(Word and element pointing entries)
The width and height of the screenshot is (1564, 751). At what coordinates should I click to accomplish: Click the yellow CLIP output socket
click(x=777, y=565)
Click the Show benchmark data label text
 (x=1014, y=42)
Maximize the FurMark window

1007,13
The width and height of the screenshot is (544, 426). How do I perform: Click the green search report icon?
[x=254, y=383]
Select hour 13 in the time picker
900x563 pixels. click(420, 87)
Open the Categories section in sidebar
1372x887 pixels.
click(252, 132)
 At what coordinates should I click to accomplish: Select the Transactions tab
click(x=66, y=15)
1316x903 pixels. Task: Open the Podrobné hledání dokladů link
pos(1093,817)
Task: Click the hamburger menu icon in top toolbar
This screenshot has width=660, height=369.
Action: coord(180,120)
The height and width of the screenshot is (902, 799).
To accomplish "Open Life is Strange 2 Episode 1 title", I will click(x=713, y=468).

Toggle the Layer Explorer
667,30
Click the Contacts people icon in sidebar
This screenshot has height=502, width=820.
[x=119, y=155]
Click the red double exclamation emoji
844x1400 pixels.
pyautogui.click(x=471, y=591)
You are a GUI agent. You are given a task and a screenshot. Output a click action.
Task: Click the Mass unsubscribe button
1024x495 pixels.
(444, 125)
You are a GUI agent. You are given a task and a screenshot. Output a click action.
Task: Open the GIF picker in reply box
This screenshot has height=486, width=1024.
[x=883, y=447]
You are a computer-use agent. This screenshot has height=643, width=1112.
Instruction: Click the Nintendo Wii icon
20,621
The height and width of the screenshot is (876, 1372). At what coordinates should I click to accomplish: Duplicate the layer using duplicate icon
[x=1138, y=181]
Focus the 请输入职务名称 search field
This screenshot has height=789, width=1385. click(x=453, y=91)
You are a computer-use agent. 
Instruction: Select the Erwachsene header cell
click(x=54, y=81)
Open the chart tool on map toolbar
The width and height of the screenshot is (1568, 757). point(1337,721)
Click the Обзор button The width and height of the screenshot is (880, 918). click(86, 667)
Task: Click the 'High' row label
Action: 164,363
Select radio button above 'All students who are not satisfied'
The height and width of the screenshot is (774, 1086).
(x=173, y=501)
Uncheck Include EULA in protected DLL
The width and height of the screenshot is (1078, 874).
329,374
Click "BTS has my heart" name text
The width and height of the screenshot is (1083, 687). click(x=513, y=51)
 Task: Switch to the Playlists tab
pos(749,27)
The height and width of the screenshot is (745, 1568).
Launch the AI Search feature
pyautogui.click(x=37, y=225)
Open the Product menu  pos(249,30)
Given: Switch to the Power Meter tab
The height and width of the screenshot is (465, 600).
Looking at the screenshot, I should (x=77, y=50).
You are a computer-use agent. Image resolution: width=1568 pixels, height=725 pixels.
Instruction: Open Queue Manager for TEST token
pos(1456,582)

◆ **Stated task**: Return the lines of the listing from the one containing "The height and width of the screenshot is (902, 799)." through the one containing "click(x=54, y=81)", inclusive, copied without any changes.

◆ **Answer to the problem**:
The height and width of the screenshot is (902, 799).
To accomplish "Open Life is Strange 2 Episode 1 title", I will click(x=713, y=468).

Toggle the Layer Explorer
667,30
Click the Contacts people icon in sidebar
This screenshot has height=502, width=820.
[x=119, y=155]
Click the red double exclamation emoji
844x1400 pixels.
pyautogui.click(x=471, y=591)
You are a GUI agent. You are given a task and a screenshot. Output a click action.
Task: Click the Mass unsubscribe button
1024x495 pixels.
(444, 125)
You are a GUI agent. You are given a task and a screenshot. Output a click action.
Task: Open the GIF picker in reply box
This screenshot has height=486, width=1024.
[x=883, y=447]
You are a computer-use agent. This screenshot has height=643, width=1112.
Instruction: Click the Nintendo Wii icon
20,621
The height and width of the screenshot is (876, 1372). At what coordinates should I click to accomplish: Duplicate the layer using duplicate icon
[x=1138, y=181]
Focus the 请输入职务名称 search field
This screenshot has height=789, width=1385. click(x=453, y=91)
You are a computer-use agent. 
Instruction: Select the Erwachsene header cell
click(x=54, y=81)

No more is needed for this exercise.